Course Title: Advanced Australian Politics

Part A: Course Overview

Course Title: Advanced Australian Politics

Credit Points: 12

Course Code




Learning Mode

Teaching Period(s)


City Campus


365H Global Studies, Soc Sci & Plng


Sem 1 2007,
Sem 1 2008,
Sem 1 2009,
Sem 2 2010,
Sem 2 2011,
Sem 2 2012

Course Coordinator: Assoc. Prof. Kim Humphery

Course Coordinator Phone: +61 3 9925 8253

Course Coordinator

Pre-requisite Courses and Assumed Knowledge and Capabilities


Course Description

This course builds on earlier study to examine in greater depth political parties, social movements and political ideas, and the ways in which they are organised and expressed in Australia. Detailed consideration will be given to the changing character of Australia’s party system and the nature of the challenges to it which are underway. The extent to which “traditional” ideological divisions in Australian politics have been - and are continuing to be – reshaped will be studied.

Divisions within as well as between the parties will be analysed.

There will be critical reflection and discussion of voting trends, the future direction of Australian politics and the role new forms of political organisation might play in shaping that future.

Objectives/Learning Outcomes/Capability Development

By the end of this course students will have gained an advanced level of knowledge of, and an advanced degree of confidence to join, debates about the nature and future of Australian politics.


Through structured consideration of important aspects of the Australian political system students will gain an advanced level of knowledge about key debates on philosophical change; political party convergence; gaps between ‘elite’ and popular opinion; the pressures of ‘globalisation’; and changing trends in electoral behaviour.

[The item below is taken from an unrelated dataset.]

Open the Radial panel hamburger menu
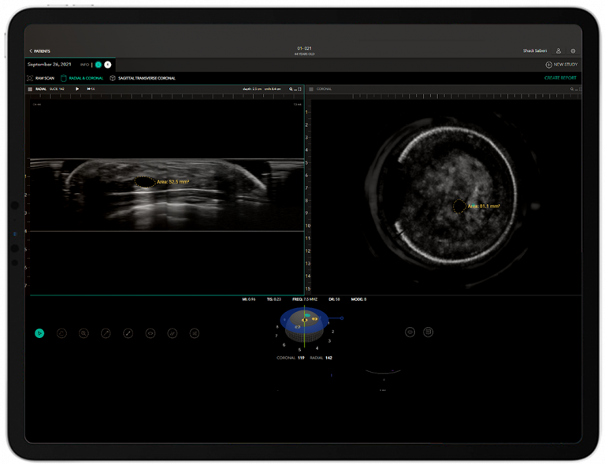Screen dimensions: 605x464 click(x=30, y=89)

Overview of Learning Activities

There will be weekly one-hour lectures including occasional guest speakers and special presentations; followed by two-hour interactive seminar style discussions following each weekly lecture.

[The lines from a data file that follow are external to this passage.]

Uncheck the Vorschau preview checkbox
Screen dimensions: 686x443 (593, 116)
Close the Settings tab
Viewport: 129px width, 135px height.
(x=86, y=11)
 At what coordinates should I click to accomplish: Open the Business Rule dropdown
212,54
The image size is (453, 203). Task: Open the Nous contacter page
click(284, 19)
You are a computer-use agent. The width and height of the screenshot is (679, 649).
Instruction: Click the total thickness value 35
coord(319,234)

Overview of Learning Resources

Detailed of the prescribed reading will be provided at the start of semester.

Overview of Assessment

Assessment in this course will consist of regular class participation (worth 20%), and one major research essay of 4 000 words (worth 80%) which will be due at the end of semester.  A list of possible Essay Topics will be provided at the start of semester.   A 2 000 word advanced draft of this essay must be submitted by the end of Week 6. This will then be returned to you with detailed feedback and suggestions for its further development.  There will be regular opportunities to discuss the development of your research essay.